Personal information
- Full name: Luciano Dalla Bona
- Born: 8 November 1943 (age 81) Pressana, Italy
- Height: 1.78 m (5 ft 10 in)
- Weight: 76 kg (168 lb)

Team information
- Discipline: Road
- Role: Rider

Professional team
- Salvarani

Medal record
Representing Italy
Men's road cycling
Olympic Games
| Silver medal – second place | 1964 Tokyo | Team time trial |
World championships
| Gold medal – first place | 1964 Sallanches | Team time trial |
| Gold medal – first place | 1965 San Sebastián | Team time trial |
| Bronze medal – third place | 1966 Nürburgring | Team time trial |

= Luciano Dalla Bona =

Italian cyclist

Luciano Dalla Bona (born 8 November 1943) is a retired Italian road cyclist.

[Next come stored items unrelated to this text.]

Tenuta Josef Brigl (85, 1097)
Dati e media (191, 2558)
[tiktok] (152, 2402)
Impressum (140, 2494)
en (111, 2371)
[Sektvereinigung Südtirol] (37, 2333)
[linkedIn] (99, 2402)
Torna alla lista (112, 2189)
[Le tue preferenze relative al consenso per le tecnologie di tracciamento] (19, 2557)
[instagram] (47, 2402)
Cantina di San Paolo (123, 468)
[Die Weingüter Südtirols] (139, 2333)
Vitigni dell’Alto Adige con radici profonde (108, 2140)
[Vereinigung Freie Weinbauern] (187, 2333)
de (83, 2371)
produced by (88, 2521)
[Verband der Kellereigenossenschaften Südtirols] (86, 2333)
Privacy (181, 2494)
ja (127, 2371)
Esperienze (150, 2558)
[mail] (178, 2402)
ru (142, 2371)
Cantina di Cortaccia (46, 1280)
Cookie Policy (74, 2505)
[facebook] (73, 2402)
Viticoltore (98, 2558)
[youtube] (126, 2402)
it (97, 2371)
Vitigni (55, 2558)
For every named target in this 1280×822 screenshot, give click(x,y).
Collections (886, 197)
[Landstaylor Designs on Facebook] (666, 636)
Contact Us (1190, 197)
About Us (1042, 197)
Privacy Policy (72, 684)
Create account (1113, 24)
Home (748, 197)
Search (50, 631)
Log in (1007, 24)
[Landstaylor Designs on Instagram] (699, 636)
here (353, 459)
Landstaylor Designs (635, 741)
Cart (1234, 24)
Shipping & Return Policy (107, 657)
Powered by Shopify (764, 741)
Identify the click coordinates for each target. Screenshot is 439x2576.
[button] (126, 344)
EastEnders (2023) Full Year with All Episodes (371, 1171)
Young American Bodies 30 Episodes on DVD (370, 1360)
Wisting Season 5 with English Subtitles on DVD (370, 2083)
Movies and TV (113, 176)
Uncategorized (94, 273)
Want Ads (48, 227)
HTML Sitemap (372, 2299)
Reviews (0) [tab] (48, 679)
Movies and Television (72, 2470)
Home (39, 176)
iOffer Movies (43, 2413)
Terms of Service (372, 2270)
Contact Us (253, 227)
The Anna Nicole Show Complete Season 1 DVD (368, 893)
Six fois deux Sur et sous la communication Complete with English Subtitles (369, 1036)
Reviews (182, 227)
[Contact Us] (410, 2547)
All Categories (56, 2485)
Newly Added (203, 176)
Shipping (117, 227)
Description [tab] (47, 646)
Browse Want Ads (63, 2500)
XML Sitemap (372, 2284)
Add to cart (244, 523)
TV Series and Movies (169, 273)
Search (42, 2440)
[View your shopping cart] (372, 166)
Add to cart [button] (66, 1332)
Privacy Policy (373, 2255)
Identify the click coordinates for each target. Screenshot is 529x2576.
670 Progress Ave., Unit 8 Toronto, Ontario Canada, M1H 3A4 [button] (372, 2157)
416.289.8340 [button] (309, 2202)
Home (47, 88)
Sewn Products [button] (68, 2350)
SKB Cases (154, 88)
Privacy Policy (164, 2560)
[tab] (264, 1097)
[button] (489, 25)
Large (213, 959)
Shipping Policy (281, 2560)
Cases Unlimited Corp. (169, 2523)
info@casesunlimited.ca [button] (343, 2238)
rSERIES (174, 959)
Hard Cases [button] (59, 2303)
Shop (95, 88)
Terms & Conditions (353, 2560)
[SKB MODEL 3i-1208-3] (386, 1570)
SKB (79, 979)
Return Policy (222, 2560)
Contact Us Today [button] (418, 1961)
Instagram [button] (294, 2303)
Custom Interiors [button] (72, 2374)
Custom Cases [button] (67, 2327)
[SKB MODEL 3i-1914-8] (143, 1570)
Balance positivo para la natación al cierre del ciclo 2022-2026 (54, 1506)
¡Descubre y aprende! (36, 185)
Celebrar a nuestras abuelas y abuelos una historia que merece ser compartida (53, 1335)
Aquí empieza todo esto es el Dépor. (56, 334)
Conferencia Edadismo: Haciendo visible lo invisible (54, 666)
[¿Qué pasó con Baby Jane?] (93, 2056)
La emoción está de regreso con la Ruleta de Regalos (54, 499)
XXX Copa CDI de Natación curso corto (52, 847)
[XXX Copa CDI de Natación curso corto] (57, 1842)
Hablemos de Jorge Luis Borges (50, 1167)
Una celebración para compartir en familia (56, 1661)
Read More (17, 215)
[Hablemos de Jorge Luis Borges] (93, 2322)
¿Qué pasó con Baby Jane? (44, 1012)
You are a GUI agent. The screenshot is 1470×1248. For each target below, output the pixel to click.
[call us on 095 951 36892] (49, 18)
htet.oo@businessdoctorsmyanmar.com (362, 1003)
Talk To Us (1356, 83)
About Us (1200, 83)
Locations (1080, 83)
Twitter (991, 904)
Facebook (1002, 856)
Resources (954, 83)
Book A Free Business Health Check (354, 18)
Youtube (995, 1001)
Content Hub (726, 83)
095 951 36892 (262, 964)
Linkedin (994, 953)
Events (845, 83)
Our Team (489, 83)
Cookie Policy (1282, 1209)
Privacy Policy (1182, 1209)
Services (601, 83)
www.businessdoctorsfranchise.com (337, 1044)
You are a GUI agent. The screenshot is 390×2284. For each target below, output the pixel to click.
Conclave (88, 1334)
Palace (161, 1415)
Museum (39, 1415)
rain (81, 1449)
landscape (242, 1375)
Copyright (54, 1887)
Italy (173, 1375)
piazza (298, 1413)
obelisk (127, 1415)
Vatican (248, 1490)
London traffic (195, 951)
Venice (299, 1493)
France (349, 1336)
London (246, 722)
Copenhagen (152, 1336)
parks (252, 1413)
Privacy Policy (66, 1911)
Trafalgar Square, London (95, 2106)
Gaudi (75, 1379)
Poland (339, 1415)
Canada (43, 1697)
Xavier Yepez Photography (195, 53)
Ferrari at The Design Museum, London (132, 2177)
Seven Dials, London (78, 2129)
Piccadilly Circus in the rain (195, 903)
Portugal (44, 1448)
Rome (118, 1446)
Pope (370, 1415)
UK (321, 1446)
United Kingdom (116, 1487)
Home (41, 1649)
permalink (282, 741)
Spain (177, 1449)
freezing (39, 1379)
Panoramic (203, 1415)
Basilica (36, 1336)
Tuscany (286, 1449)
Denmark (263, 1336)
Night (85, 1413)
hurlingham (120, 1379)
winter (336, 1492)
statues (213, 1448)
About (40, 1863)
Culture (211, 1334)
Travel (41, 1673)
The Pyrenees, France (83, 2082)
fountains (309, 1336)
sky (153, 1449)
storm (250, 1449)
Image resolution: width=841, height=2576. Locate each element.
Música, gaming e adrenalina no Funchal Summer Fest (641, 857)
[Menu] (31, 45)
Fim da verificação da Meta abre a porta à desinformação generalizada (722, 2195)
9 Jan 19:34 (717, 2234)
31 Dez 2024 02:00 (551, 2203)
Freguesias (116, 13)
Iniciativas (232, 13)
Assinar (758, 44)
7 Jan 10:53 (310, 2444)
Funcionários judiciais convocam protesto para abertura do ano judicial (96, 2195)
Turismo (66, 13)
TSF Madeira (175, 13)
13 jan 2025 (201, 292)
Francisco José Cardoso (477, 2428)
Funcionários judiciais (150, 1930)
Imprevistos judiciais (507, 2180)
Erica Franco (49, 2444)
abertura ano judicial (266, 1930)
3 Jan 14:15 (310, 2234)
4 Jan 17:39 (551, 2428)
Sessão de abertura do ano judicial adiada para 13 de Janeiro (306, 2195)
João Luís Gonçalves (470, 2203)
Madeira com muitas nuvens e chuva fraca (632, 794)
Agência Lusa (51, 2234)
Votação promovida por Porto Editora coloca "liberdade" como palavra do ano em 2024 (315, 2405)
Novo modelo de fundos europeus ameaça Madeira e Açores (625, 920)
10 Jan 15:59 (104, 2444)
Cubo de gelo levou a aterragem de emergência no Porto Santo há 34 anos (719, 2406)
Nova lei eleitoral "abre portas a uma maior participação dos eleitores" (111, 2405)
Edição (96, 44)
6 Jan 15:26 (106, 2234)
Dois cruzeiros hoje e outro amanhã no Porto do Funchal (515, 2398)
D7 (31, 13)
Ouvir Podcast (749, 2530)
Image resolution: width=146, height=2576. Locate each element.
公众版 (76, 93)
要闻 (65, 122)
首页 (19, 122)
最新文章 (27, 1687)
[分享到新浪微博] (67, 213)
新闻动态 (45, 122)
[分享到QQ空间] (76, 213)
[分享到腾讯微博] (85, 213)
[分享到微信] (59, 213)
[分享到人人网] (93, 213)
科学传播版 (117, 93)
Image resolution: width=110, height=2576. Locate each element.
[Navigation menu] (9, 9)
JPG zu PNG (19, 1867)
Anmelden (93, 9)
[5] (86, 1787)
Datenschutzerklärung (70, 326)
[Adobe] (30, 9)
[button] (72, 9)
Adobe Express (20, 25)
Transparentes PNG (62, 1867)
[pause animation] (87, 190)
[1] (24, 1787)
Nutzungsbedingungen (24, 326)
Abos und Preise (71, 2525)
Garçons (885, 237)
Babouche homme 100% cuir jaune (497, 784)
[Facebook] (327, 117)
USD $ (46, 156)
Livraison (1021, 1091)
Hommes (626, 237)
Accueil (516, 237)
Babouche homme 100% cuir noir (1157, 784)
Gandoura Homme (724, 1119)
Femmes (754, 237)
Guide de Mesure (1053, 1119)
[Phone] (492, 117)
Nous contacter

Competing as amateur in the 100 km team time trial, he won an Olympics silver medal in 1964 and two world titles, in 1964 and 1965, finishing third in 1966. After that he turned professional and won one stage of the Tour of Italy in 1968. In 1966 he won Coppa Città di San Daniele.

He rode the Tour de France in 1967 and 1970. His younger brother Giovanni Dalla Bona was also a professional road cyclist.